Could you reproduce the data from its first line through the line containing "Campanha Mês do Amor (164, 353)", updating every "Preto" to "Azul" and leaving all else unchanged?

⟨

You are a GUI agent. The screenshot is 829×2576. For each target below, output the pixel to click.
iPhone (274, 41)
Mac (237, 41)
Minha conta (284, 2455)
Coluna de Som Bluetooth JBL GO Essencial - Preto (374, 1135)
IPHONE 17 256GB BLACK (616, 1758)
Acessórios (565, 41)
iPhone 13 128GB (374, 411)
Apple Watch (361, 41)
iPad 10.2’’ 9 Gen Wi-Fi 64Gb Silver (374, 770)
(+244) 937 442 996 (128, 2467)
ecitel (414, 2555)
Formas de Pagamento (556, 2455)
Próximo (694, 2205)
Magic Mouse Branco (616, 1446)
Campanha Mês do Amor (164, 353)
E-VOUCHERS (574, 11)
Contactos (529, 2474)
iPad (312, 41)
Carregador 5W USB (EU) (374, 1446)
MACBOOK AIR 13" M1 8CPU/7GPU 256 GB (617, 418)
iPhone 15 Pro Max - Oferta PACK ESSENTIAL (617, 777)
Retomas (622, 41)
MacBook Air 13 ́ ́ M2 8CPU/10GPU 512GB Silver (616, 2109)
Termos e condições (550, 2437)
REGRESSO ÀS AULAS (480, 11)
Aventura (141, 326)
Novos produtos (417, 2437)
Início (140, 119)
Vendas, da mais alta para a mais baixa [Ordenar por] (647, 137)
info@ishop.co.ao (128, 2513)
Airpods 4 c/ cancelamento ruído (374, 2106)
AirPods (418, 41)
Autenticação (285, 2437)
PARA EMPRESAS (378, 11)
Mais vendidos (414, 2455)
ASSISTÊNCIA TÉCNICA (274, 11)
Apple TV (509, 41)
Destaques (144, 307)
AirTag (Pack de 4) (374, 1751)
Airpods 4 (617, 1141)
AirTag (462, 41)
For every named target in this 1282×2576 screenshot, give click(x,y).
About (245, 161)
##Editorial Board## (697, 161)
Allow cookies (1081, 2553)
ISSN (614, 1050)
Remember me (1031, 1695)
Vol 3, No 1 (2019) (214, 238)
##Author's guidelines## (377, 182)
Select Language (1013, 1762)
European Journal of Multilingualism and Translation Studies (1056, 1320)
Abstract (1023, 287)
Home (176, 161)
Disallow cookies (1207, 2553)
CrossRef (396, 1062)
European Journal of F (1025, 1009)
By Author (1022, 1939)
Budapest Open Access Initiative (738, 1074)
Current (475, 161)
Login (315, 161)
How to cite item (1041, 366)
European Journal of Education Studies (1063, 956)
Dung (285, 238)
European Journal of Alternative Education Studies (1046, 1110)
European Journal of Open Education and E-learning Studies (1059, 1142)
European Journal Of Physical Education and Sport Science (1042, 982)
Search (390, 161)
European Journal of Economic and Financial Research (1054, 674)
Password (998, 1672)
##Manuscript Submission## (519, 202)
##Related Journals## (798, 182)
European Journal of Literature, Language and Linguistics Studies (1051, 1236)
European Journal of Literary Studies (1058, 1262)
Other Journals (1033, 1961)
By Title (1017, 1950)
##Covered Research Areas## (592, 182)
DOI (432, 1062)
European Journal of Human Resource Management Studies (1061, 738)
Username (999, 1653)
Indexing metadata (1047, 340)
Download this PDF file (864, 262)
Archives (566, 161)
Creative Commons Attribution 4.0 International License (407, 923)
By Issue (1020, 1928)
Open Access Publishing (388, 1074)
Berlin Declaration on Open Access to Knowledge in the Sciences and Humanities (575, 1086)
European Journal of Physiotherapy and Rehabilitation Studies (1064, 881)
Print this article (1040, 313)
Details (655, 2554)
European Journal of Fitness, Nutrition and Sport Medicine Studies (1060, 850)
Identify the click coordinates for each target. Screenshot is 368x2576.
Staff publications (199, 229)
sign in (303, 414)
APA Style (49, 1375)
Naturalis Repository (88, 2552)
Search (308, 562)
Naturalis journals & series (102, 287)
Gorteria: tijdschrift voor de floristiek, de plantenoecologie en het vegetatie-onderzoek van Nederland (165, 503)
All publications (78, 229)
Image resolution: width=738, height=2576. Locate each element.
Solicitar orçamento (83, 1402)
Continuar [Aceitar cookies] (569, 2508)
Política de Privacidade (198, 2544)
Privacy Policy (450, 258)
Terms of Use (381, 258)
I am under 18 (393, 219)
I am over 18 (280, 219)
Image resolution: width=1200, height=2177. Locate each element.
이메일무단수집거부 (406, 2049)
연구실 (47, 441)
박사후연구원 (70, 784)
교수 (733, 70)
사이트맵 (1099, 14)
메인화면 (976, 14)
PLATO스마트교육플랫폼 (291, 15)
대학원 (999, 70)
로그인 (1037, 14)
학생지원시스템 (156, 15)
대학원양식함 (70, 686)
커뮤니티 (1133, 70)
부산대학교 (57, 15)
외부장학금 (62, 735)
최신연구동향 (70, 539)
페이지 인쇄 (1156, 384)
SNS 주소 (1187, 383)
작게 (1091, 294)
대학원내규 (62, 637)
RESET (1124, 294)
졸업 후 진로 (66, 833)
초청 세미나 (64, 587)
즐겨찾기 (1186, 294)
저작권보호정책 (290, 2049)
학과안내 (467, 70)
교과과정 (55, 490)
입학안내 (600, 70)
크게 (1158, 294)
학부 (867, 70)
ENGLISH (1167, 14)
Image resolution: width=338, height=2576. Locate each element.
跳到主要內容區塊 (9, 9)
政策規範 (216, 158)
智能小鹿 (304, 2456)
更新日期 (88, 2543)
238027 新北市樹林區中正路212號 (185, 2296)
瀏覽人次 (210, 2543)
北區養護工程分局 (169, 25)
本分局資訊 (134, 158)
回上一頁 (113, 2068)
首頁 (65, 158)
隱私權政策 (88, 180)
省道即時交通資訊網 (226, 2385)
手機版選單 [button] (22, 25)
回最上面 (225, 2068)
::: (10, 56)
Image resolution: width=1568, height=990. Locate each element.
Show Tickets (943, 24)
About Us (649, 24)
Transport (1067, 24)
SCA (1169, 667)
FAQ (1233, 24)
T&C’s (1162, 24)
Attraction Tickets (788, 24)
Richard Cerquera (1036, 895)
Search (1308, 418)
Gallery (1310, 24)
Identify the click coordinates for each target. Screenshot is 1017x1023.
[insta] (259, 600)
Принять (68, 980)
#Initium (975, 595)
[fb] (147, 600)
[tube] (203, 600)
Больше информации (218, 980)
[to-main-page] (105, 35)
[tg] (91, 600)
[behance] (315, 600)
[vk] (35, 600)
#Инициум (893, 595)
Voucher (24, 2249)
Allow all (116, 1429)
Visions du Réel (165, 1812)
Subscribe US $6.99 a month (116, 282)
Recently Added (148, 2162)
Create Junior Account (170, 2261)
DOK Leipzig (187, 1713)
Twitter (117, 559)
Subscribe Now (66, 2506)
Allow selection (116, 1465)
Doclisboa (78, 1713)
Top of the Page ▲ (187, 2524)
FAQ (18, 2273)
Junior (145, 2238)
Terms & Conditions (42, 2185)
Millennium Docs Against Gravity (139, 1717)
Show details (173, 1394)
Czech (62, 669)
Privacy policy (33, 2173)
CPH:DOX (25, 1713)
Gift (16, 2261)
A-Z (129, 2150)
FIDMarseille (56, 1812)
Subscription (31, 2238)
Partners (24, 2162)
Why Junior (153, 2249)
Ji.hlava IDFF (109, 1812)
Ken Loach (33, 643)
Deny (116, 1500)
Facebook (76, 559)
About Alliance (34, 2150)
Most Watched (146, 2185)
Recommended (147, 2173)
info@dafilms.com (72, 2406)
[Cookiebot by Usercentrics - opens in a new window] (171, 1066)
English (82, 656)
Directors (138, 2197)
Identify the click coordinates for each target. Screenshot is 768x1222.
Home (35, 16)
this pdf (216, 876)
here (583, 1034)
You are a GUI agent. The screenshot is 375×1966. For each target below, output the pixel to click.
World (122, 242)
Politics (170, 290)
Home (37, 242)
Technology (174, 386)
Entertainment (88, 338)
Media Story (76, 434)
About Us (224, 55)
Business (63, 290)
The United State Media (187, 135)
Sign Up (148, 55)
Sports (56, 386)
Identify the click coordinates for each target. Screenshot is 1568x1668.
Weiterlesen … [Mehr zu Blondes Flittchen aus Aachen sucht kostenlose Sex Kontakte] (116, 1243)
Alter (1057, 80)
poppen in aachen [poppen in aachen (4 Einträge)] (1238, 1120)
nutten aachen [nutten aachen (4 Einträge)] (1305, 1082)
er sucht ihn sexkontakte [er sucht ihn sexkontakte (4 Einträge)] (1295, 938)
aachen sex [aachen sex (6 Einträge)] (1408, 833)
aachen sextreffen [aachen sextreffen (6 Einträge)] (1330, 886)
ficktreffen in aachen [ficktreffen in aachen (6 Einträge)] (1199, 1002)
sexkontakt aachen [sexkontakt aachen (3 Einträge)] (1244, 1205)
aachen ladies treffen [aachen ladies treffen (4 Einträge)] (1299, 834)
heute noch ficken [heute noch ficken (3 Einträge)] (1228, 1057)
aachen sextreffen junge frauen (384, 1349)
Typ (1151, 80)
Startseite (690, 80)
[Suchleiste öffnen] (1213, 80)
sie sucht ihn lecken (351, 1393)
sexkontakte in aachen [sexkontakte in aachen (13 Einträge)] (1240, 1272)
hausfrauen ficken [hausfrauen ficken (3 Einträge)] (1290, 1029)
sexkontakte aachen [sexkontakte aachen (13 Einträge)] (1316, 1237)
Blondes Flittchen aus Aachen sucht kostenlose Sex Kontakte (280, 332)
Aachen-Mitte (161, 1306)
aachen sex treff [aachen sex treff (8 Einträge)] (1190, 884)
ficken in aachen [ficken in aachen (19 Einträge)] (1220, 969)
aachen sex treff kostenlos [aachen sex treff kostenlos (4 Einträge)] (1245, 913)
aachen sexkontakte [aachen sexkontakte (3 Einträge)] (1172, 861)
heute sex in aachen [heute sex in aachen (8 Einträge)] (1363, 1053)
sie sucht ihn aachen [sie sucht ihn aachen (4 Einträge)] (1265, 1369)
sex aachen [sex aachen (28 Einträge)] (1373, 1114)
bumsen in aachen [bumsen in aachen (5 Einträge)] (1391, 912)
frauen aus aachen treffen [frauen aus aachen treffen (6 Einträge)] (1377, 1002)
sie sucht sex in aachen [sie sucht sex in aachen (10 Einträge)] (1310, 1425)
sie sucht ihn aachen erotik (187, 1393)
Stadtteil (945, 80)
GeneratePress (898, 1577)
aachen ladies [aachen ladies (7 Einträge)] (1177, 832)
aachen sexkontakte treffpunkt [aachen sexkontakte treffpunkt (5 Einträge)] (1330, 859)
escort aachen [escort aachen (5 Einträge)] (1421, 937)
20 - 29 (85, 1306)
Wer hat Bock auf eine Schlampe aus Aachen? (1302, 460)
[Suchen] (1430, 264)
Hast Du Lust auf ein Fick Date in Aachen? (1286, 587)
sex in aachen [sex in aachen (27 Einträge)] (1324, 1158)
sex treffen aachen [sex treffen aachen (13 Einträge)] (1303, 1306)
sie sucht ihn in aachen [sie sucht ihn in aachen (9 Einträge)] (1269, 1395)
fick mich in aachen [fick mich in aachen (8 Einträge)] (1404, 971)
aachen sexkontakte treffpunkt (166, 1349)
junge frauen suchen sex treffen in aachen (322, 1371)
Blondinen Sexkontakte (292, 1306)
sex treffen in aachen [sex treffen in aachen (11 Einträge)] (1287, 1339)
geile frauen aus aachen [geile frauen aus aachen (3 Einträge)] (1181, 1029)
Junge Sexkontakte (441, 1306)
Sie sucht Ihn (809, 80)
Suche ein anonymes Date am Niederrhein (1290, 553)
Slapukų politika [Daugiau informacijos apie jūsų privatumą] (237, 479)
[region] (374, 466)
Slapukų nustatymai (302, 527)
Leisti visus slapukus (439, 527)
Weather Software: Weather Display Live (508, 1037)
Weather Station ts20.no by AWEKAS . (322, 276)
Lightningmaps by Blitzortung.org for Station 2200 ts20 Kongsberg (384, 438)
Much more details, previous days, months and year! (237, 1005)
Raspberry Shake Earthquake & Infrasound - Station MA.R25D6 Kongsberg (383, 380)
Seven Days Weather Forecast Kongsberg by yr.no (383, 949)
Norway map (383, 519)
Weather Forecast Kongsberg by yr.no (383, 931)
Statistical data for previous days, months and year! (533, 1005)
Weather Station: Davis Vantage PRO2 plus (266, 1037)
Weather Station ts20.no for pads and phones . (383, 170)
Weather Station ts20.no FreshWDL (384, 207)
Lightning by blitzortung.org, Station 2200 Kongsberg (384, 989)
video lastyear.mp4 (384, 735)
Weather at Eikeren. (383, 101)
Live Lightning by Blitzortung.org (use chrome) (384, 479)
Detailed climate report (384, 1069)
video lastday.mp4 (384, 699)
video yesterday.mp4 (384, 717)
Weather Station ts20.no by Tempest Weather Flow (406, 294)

⟩

» WRITTEN ANSWER
You are a GUI agent. The screenshot is 829×2576. For each target below, output the pixel to click.
iPhone (274, 41)
Mac (237, 41)
Minha conta (284, 2455)
Coluna de Som Bluetooth JBL GO Essencial - Azul (374, 1135)
IPHONE 17 256GB BLACK (616, 1758)
Acessórios (565, 41)
iPhone 13 128GB (374, 411)
Apple Watch (361, 41)
iPad 10.2’’ 9 Gen Wi-Fi 64Gb Silver (374, 770)
(+244) 937 442 996 (128, 2467)
ecitel (414, 2555)
Formas de Pagamento (556, 2455)
Próximo (694, 2205)
Magic Mouse Branco (616, 1446)
Campanha Mês do Amor (164, 353)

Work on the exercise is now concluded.